- _Exercise instructions_: Please return exactly the lines from the top of the data through the line that contains "You are a computer-use agent.", and skip all pictures.
────────────────
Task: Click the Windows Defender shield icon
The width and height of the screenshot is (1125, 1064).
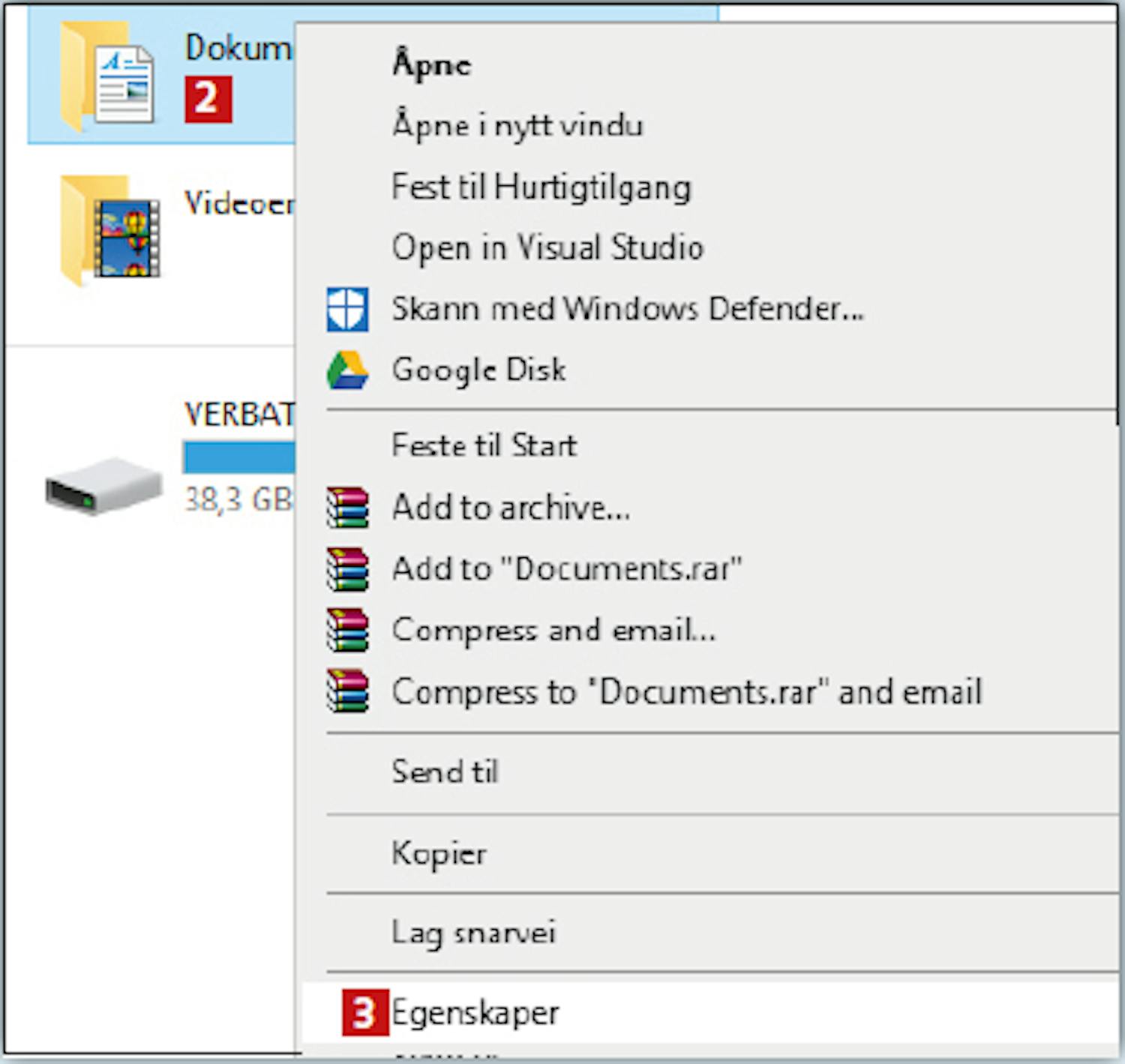Action: click(x=347, y=309)
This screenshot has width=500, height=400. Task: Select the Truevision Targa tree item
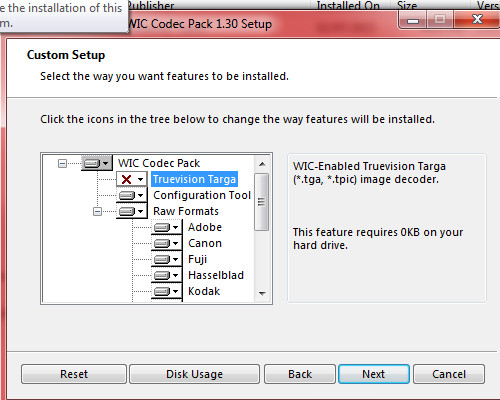[194, 179]
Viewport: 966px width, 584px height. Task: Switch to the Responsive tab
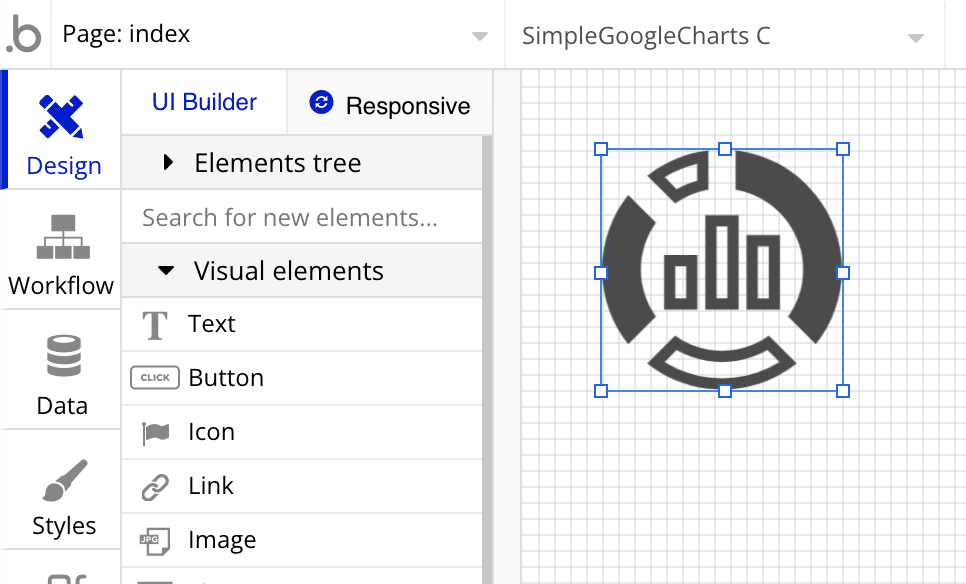(390, 105)
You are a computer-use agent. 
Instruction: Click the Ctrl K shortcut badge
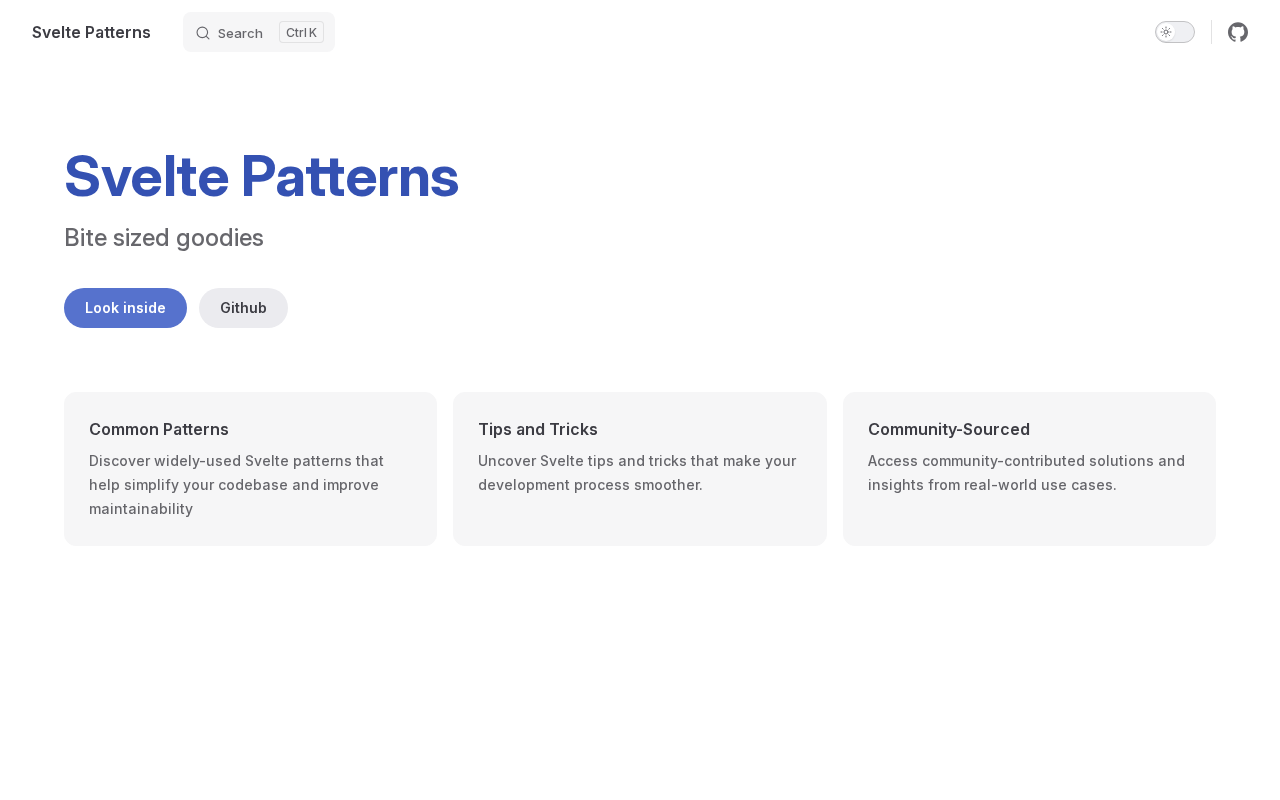(x=301, y=32)

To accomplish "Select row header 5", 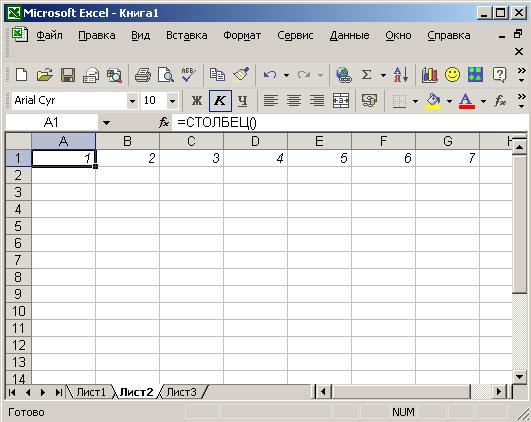I will pyautogui.click(x=18, y=226).
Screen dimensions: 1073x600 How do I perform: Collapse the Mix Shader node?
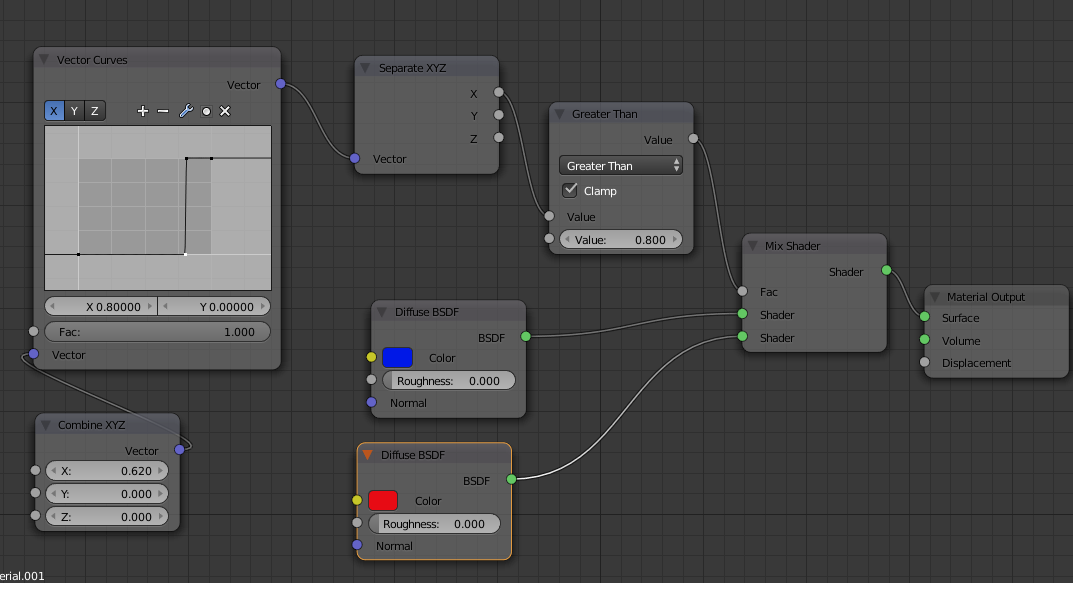tap(752, 246)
────────────────
- _Solution for this task_:
Task: Click the Windows Defender shield icon
The width and height of the screenshot is (1125, 1064).
Action: click(x=347, y=309)
This screenshot has width=500, height=400. Task: Select the Truevision Targa tree item
[194, 179]
Viewport: 966px width, 584px height. Task: Switch to the Responsive tab
(390, 105)
You are a computer-use agent. 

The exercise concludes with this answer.